В июне начинать стройку дорого. На провинциальных дорогах появляются таблички-ограничения. Грузовики ездят полупустыми и каждый кузов песка обходится вдвое дороже, чем скажем в июле. Лучше бы строить в июле, но жарко. Еще жарче в августе, солнце прожигает одежду насквозь, схватившись в полдень за металлический инструмент можно обжечь руку. Техника перегревается и требуется специальные смазки.
Хорошо работать осенью, но нечего и думать о начале работ в октябре. До зимы всего не переделать. Новичок в Онтарио может попробовать, но старожилы знают, что с октября местные рабочие исчезнут со строек, уйдут из своих домов, растворится в лесах, принадлежащих Королеве, мужское население целых деревень. По утрам осенью трещат над деревьями глухие выстрелы и ближе к первому снегу появятся на дорогах с добычей, прикрученной к крыше счастливчики, выигравшие в провинциальной лотерее право на отстрел крупной дичи.
А после ляжет снег, и работать опять нехорошо до весны. Нехорошо, но надо.
***
Канадский коттедж — это объемно пространственная решетка. Каждый отдельный элемент может выглядеть хлипко, ненадежно. Шатаются при установке стеновые секции, изгибаются на ветру древесно-стружечные листы, кажутся невесомыми размашистые треугольники стропил. Но когда все элементы соберутся вместе, то каждая доска, каждый лист, каждый гвоздь играют свою роль и складываются вместе в надежную конструкцию, которую кто-то будет звать «Дом. Мой милый дом».

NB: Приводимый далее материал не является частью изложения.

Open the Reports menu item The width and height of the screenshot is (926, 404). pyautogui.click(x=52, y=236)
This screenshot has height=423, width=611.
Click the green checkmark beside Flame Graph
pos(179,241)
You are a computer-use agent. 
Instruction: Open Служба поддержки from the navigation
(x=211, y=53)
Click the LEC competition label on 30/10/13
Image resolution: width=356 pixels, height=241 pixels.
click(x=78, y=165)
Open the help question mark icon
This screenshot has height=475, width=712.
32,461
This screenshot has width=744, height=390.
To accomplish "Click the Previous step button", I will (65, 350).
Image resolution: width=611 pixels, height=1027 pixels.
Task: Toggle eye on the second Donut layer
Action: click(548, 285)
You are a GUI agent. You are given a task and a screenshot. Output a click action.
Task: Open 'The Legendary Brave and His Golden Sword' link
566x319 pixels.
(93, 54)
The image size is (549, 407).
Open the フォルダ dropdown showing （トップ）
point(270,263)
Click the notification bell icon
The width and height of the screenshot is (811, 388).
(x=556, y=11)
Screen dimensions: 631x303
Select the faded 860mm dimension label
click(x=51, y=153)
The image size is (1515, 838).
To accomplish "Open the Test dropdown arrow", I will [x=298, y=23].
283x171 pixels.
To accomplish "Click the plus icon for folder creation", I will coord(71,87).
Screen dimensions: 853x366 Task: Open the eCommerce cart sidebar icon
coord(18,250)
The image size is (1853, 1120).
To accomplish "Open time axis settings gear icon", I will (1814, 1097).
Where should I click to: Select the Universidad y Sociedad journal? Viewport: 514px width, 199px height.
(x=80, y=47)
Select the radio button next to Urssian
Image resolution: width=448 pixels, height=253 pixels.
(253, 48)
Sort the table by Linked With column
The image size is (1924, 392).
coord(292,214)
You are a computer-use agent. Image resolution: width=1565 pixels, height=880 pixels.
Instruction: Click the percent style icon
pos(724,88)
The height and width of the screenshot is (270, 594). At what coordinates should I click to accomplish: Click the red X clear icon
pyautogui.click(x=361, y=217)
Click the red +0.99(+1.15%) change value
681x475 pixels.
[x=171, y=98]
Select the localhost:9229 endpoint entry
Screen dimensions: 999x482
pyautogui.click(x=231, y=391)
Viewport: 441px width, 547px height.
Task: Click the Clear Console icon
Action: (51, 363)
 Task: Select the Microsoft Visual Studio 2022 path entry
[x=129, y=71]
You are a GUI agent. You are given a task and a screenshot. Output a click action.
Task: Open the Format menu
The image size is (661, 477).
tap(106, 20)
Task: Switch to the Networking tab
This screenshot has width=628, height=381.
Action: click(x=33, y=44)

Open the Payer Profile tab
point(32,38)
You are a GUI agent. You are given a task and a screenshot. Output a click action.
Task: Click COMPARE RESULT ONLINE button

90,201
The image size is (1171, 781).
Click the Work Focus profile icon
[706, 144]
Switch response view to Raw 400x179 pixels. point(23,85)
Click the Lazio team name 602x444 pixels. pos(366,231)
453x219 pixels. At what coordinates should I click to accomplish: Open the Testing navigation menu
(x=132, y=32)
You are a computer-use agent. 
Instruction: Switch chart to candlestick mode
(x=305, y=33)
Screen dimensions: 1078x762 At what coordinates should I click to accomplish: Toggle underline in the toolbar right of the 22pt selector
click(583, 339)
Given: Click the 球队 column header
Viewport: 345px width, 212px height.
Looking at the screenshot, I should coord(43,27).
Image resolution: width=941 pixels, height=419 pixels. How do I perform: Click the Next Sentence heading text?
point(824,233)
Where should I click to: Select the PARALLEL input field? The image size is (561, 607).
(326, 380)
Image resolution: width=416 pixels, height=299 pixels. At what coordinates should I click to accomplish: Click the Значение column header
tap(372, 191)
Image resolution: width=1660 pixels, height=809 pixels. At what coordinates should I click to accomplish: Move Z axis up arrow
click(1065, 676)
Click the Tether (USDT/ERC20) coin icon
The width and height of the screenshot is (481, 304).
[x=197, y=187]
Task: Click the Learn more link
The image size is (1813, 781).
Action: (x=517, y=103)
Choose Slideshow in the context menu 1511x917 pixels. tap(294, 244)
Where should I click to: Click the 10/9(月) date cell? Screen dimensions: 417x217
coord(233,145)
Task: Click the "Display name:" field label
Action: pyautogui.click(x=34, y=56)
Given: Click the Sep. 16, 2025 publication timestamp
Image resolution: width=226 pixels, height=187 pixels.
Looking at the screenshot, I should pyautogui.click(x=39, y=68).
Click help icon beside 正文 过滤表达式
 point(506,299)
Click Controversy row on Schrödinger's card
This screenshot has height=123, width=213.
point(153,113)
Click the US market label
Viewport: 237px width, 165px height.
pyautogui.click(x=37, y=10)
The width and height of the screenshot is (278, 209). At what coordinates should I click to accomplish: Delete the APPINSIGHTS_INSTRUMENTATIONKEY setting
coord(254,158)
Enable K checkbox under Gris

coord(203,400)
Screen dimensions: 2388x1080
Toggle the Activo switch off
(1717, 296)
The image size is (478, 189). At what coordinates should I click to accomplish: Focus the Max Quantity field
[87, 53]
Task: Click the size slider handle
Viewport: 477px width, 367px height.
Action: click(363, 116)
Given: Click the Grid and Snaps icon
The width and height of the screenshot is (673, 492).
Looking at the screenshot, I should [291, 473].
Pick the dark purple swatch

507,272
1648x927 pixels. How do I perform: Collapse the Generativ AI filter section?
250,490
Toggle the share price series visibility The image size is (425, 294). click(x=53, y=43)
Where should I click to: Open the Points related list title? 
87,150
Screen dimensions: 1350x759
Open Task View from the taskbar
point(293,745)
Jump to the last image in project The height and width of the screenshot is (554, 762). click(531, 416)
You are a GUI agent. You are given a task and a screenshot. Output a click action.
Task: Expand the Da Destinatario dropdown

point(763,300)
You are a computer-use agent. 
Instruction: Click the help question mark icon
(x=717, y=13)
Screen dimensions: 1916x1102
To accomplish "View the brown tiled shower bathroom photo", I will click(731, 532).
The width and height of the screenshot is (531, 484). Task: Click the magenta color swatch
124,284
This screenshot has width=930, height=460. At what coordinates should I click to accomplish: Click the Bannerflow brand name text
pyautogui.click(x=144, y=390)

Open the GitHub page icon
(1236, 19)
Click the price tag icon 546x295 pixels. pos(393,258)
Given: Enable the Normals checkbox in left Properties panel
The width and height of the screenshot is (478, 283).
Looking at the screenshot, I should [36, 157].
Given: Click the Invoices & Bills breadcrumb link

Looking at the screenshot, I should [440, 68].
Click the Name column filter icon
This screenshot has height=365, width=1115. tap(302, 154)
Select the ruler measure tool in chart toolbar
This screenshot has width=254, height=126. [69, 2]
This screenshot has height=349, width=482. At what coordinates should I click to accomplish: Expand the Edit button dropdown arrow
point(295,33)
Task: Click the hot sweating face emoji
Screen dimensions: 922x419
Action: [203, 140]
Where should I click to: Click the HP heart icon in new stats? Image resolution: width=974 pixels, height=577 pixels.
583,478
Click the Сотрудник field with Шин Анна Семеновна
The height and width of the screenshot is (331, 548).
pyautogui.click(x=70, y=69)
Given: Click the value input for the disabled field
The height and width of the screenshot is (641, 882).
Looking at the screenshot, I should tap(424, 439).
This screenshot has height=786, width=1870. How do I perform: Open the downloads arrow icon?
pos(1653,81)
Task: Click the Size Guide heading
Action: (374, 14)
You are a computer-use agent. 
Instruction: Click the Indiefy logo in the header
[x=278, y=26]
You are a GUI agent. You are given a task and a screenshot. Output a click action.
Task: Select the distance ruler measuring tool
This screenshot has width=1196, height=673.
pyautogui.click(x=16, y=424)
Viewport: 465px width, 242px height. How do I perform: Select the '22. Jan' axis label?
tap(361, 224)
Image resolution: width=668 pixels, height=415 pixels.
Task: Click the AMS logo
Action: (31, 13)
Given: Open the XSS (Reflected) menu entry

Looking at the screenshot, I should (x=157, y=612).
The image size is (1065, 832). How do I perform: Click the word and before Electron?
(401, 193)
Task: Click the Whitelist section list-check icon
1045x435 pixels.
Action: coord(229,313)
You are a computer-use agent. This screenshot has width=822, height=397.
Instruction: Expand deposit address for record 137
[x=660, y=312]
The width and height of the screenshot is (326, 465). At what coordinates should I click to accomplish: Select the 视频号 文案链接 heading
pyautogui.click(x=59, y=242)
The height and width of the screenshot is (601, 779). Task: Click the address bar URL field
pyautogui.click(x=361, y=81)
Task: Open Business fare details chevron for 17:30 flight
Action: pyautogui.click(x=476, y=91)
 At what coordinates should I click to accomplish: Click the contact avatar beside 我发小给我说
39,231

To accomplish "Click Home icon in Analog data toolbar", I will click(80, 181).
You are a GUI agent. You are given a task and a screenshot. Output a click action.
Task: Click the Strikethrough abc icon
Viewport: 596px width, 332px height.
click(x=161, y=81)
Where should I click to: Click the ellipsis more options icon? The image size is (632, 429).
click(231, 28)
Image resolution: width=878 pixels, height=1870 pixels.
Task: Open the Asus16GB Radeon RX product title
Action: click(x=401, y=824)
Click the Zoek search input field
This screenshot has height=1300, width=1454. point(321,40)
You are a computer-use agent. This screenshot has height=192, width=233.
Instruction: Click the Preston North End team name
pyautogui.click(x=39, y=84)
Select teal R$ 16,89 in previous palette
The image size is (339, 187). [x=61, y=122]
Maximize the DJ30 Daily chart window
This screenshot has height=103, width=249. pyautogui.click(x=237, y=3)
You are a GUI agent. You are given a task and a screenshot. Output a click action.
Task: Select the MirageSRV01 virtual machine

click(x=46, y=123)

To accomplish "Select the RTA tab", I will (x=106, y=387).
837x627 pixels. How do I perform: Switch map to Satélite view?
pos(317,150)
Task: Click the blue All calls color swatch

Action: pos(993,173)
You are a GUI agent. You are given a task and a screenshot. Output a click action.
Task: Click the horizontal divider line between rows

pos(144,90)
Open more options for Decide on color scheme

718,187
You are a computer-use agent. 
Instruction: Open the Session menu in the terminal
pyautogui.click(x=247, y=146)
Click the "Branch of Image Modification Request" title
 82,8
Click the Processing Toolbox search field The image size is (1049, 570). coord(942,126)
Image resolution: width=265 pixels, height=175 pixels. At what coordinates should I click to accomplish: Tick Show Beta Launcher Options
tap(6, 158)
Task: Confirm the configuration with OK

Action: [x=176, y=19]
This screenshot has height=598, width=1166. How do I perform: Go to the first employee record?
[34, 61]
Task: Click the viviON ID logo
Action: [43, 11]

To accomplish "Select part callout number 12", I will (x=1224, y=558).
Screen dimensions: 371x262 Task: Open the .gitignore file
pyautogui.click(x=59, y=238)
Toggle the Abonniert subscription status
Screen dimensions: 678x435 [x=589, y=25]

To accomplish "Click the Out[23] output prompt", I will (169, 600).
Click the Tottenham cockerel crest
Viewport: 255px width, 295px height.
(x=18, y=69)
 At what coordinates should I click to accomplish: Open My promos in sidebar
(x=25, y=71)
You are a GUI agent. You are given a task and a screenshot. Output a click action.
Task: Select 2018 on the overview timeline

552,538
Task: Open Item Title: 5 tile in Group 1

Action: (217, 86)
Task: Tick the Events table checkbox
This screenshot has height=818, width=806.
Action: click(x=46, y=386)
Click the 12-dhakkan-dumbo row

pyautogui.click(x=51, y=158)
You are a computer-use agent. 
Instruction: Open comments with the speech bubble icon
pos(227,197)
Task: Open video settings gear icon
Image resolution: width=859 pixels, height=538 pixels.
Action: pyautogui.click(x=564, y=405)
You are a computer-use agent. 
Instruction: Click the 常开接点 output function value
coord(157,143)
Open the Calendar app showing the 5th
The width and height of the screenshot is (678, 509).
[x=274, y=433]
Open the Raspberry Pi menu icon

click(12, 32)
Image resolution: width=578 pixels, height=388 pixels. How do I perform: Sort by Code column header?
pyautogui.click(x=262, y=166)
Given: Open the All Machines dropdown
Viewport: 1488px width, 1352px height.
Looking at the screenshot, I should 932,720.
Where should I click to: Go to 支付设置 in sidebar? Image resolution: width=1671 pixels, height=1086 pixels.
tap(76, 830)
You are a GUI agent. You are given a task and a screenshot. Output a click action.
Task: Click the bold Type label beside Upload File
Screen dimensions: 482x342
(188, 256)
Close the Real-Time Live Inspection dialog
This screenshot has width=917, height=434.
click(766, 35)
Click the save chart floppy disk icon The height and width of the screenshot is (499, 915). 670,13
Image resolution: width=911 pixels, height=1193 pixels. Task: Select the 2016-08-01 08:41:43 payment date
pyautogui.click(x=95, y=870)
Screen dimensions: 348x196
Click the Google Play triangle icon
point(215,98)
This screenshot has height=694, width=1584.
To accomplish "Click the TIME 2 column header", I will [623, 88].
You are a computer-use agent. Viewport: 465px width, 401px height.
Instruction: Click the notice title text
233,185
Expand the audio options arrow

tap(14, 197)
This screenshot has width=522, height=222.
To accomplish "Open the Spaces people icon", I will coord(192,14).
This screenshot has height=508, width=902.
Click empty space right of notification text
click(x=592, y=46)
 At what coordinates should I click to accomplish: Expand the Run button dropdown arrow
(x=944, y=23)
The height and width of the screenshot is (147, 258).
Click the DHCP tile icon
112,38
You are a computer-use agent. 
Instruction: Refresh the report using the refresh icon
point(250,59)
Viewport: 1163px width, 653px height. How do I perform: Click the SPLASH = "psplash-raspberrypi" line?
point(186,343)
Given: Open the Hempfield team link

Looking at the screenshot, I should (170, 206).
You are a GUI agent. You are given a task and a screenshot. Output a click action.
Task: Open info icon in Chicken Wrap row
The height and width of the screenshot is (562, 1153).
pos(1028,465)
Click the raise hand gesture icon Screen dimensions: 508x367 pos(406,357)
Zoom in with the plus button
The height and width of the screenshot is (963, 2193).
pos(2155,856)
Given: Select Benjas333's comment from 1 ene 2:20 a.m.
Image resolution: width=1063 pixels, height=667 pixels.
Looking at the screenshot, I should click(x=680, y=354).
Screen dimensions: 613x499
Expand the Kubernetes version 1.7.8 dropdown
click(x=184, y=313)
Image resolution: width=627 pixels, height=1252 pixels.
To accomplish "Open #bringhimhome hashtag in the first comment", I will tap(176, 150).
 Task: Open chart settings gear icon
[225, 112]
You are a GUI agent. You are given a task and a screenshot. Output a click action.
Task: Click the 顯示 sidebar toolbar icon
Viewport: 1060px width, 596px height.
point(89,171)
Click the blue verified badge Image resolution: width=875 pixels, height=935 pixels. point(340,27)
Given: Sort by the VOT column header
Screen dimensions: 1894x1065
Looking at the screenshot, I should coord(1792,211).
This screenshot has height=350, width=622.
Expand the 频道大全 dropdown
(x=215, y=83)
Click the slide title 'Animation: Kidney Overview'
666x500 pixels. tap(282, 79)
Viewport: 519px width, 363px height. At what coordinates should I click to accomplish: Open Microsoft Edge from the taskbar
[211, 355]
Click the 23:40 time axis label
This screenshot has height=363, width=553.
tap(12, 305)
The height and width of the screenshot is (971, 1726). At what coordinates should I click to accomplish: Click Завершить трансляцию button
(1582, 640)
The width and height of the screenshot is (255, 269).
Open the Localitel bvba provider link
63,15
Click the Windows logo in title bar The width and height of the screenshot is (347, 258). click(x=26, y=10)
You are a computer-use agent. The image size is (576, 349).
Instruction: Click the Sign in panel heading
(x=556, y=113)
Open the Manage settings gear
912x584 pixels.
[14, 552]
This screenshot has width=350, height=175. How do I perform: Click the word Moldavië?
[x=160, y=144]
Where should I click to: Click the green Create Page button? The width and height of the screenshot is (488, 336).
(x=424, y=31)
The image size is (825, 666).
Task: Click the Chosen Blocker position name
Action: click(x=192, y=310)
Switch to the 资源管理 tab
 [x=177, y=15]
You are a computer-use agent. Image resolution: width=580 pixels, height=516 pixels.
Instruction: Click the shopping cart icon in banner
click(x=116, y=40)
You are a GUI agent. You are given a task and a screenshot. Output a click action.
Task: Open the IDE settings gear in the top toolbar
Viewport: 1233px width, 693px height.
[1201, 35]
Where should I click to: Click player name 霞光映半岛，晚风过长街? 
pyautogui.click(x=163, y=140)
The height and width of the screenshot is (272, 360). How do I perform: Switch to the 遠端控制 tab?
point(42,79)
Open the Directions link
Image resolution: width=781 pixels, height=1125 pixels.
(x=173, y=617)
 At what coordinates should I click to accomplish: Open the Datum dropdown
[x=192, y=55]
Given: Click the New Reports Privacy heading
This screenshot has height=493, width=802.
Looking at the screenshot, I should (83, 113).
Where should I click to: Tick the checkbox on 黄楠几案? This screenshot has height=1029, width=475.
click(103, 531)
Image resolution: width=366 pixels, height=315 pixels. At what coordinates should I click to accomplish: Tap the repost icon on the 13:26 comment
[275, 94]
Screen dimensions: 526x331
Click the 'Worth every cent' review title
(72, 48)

Канадский дом вырастает от фундамента до крыши за пару дней. Плоские штабеля досок и фанеры вдруг вздыбливаются ввысь и жилище прирастает третьим измерением.
Стоят стены, набросаны по балками крыши стропила, и бригады кровельщиков обшивает крышу листами полудюймовой фанеры. За пару дней все дома защитились от дождя фанерными навесами. Кровельщики возятся на крышах еще пару дней — раскатывают водонепроницаемую бумагу и выкладывают на ней мозаику из смоляной черепицы. Трещат компрессоры, стучат пневматические молотки, кровельщики прихватывают черепицу гвоздями с широкими шляпками. Если посмотреть на поселок сверху он почти готов — яркими пятнами разбросаны среди листвы новые законченные крыши.
***
Город укорачивает человека на расстояние от переносицы до горизонта. Отбирает перспективу. Лишает взгляд свойства бесконечности. Загнанный в отсеки комнат глаз, топчется по стенам, крошится деталями интерьера, запутывается в клубок. Разбежавшись в желобе проспекта, взор кромсается на лоскуты острыми углами рекламных щитов, с разгона разбивается об отбойник небоскреба.
Взору в городе пойти некуда. Глазам в толпе тесно, они ныряют вниз. Натеревшись до красноты о серый наждак асфальта, поднимаются по спинам прохожих, ищут разнообразия во встречном потоке лиц и тут же опадают, подрезанные прищуром подозрительных век.
Пространство мегаполиса разбито на короткие отрезки от дома до торгового центра, от магазина до подземелья. Подземный пешеходный путь Торонто короткими изломами прогрызен под всей центральной частью города и сбежать из него зимой возможно лишь втиснувшись в шумную вагонетку метро.
Вакуумный шприц метрополитена протягивают по подземным тоннелям сосисочные гирлянды в натуральной металлической оболочке. Спрессованные вагонами люди не жаждут единения. Нормальный пассажир желает отлепиться от рыхлого, кислого, с острыми костями локтей человеческого холодца.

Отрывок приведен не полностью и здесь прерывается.